A look inside the prison where Brittney Griner was held

The detention center just outside Moscow where American basketball star Brittney Griner was held is a former orphanage rebuilt a decade ago to house women imprisoned before trial and, separately, women serving their prison sentence.

Its artificially lit gray-painted hallways and tall, eerie walls match its bureaucratic name: Correctional Colony No. 1, or IK-1.

Thousands of Russian women have been there, as well as at least one other well-known foreigner: Naama Issacarthe Israeli-American arrested in April 2019 when Russian police said they found a third of an ounce of marijuana in her luggage as she checked into a Moscow airport.

Ms Issachar was sentenced to seven and a half years in prison for drug possession and drug trafficking before President Vladimir V. Putin pardoned her10 months after her first arrest, as she became a political pawn in the complex relationship between Russia and Israel.

In prison, Ms Issachar told her mother: “The clouds in Moscow are pretty.

It was all she could see of the outside world.

Now it is Ms Griner, also detained on drug charges, who is a pawn – US officials are calling her a Kremlin hostage – but geopolitics are at stake, amid the war in Ukraine and the confrontation of M Putin with the West, is far more loaded.

In a telephone interview from Israel, Ms Issachar’s mother, Yaffa Issachar, said her daughter cried when she heard about Ms Griner’s case, telling her: “I know what she is going through now.

The mother said Ms Issachar had been treated relatively well by her cellmates, but she feared that Ms Griner, as a gay woman, would be treated less well due to Russia’s conservative attitudes and restrictive laws surrounding homosexuality.

Yaffa Issachar said her daughter had been transferred to three Russian detention centres, including three months in the one where Ms Griner is expected to remain throughout her trial, which began on Friday. It is located in the village of Novoye Grishino, 80 km from the center of Moscow.

Russian authorities have not revealed Ms Griner’s whereabouts. The New York Times was able to identify the prison from a photograph posted online by a visitor, and the location was confirmed by a person familiar with the matter. Ms Griner was held in the facility’s remand center, which also includes a larger penal colony for women serving sentences, with its own sewing factory and a Russian Orthodox church.

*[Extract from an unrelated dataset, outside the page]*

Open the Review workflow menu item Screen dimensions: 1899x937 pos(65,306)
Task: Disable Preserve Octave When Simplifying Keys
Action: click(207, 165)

Video footage of the prison available online shows tall gray walls, old prison bars and a rusting monument to Lenin in the courtyard. Ms Issachar, who was allowed to visit her daughter twice a month, also remembers the Lenin monument – ​​as well as the din of barking prison dogs which she said were being trained in the yard.

For Ms Griner, every day at the facility is pretty much the same, said Yekaterina Kalugina, a journalist and member of a public prison watchdog group who visited Ms Griner in the prison.

Inmates wake up, eat breakfast in their cell — usually basic food — and then walk around the prison yard, which is covered with netting. The rest of the day is spent reading books — Ms Griner read Dostoevsky in translation, for example — and watching TV, though all the channels are in Russian, Ms Kalugina said.

The cell has a separate private bathroom, she said, something new for Russian prisons. Inmates can order food online and use an in-cell refrigerator for shopping. They are only allowed to shower twice a week.

Ms Issachar said it would take up to four hours to complete the paperwork to enter the prison, with all the food she brought meticulously inspected – right down to tea bags, which had to be opened, their contents emptied into a plastic bag.

She could only see her daughter through glass and only talk to her on the phone. She said her daughter had been allowed weekly visits from a rabbi, who exchanged letters with each other; under prison rules, the rabbi was allowed to be in the same room as the inmate.

Her daughter’s isolation was severe, Ms Ishaffar said. “Mom, the fall has begun,” she recalled her daughter telling her at one point. “I see the leaves falling.”

Ms Ishaffar suggested that Ms Griner’s family find a priest who could visit her.

“There’s someone watching them,” she said, “but at least it’s a human she can talk to.”

Isabelle Kershner contributed report.